* begin SOURCE PASSAGE *

# How to properly prevent overfitting

**Objectives:**
- Give a `Validation Set` to the model
- Use the `Early Stopping` criterion to prevent the Neural network from overfitting
- `Regularize` your network

## Data 

First, let's generate some data thanks to the [`make_blob`](https://scikit-learn.org/stable/modules/generated/sklearn.datasets.make_blobs.html) function that we've already used yesterday.

❓ **Question** ❓ Generate 2000 samples, with 10 features each. 

There should be 8 classes of blobs (`centers` argument), with `cluster_std` equal to 7. 

Plot some dimensions to check your data.

In [0]:
import numpy as np
from sklearn.datasets import make_blobs
import matplotlib.pyplot as plt
%matplotlib inline

### YOUR CODE HERE

❓ **Question** ❓ Use the `to_categorical` function from `tensorflow.keras` to convert `y` to `y_cat` which is the categorical representation of `y` with "*one-hot encoded*" columns.

In [0]:
from tensorflow.keras.utils import to_categorical 


## Part I : Proper cross-validation

In a previous challenge, we split the dataset into a train set and a test set at the beginning of the notebook. 

And then, we started to build different models which were trained on the train set and evaluated on the test set.

So, at the end of the day, we used the test set everytime we evaluated our models and different hyperparameters. 

Therefore, we _used_ the test set to select our best model, which is a sort of ⚠️ `data-leakage` ⚠️.

A first good practice is to avoid using `random_state` or any deterministic separation between your train and test set. In that case, your test set will change everytime you re-run your notebook. But this is far from being sufficient.

To compare models properly, you have to run a cross-validation, a 10-fold split for instance. Let's see how to do it properly.

❓ **Question** ❓ First, write a function that generates a neural network with 3 layers:
- a layer with 25 neurons, the `relu` activation function and the appropriate `input_dim`
- a layer with 10 neurons and the `relu` activation function.
- a last layer which is suited to the problem at hand (multiclass classification)

The function should include a compilation method with :
- the `categorical_crossentropy` loss, 
- the `adam` optimizer 
- and the `accuracy` metrics.

In [0]:
from tensorflow.keras import models
from tensorflow.keras import layers

In [0]:
def initialize_model():
    pass  # YOUR CODE HERE

Here, we will do a proper cross validation.

* end SOURCE PASSAGE *
* begin RECORDS SHOWN *

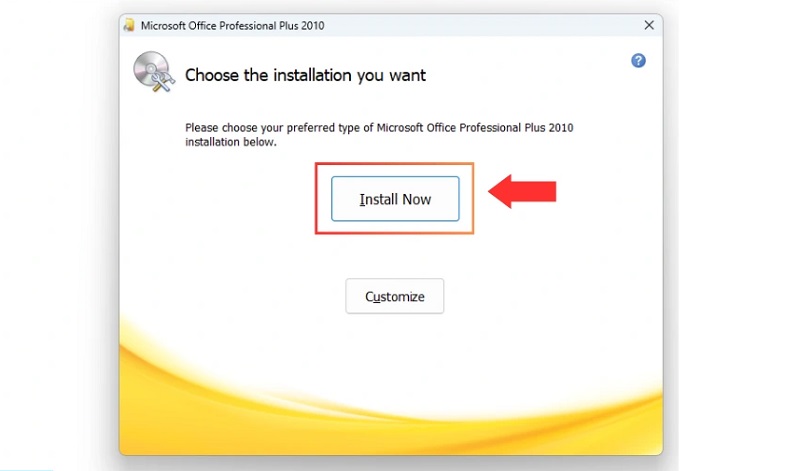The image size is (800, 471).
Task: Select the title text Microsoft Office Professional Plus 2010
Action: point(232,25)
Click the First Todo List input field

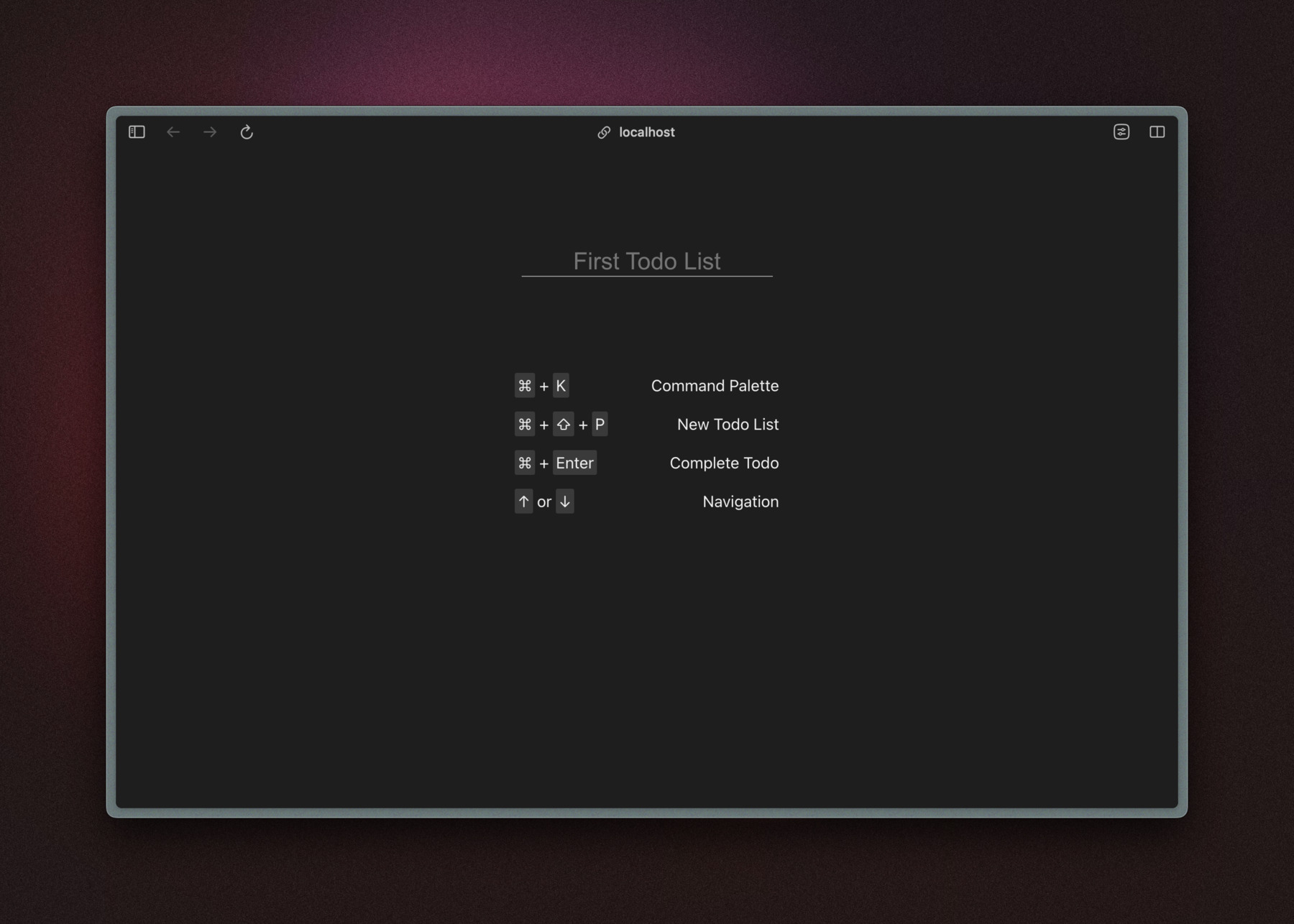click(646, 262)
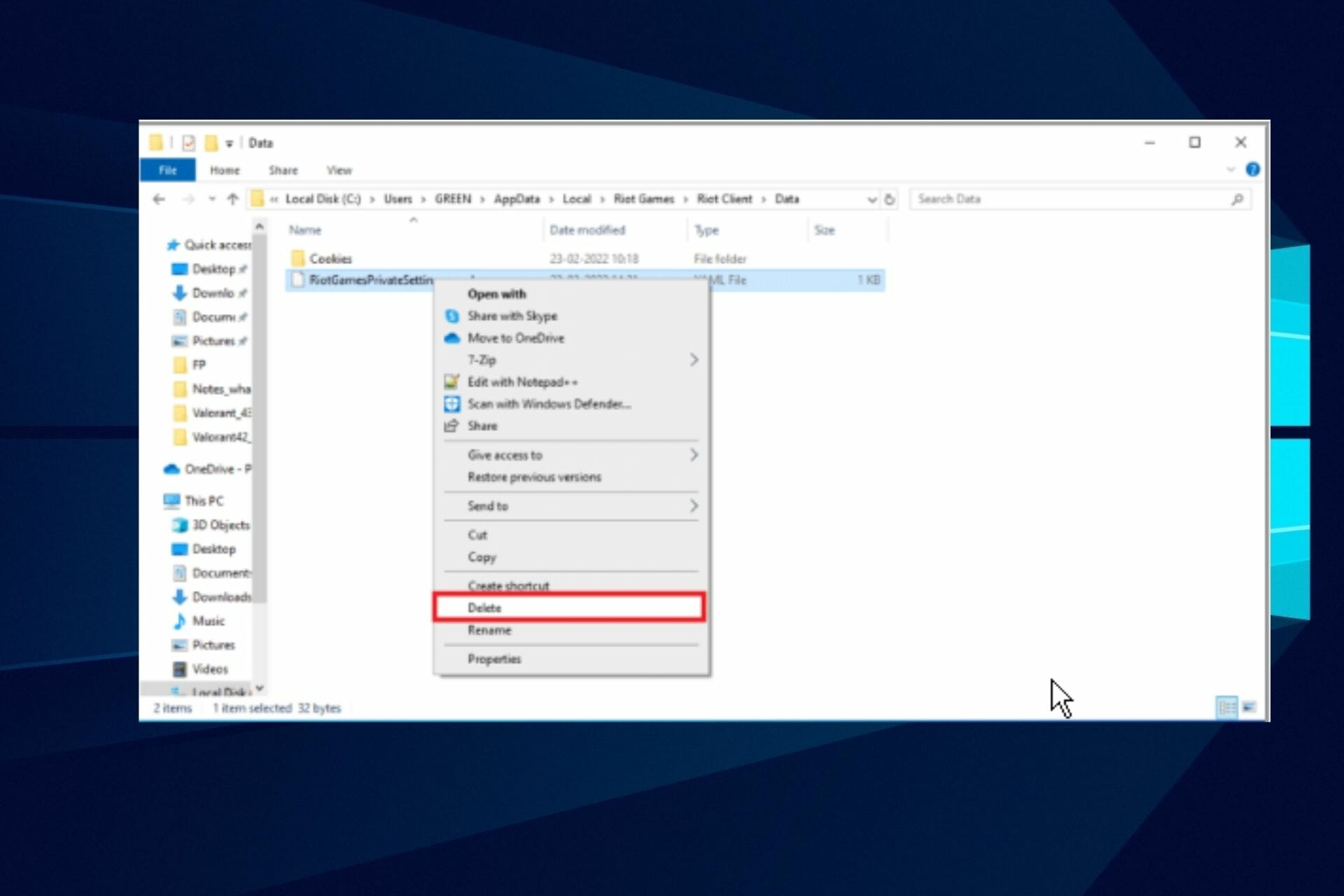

* end RECORDS SHOWN *

- WHAT IS ASKED
Reproduce the stretch of the overfitting notebook from "And then, we" through "from being sufficient." word for word.

- WRITTEN ANSWER
And then, we started to build different models which were trained on the train set and evaluated on the test set.

So, at the end of the day, we used the test set everytime we evaluated our models and different hyperparameters. 

Therefore, we _used_ the test set to select our best model, which is a sort of ⚠️ `data-leakage` ⚠️.

A first good practice is to avoid using `random_state` or any deterministic separation between your train and test set. In that case, your test set will change everytime you re-run your notebook. But this is far from being sufficient.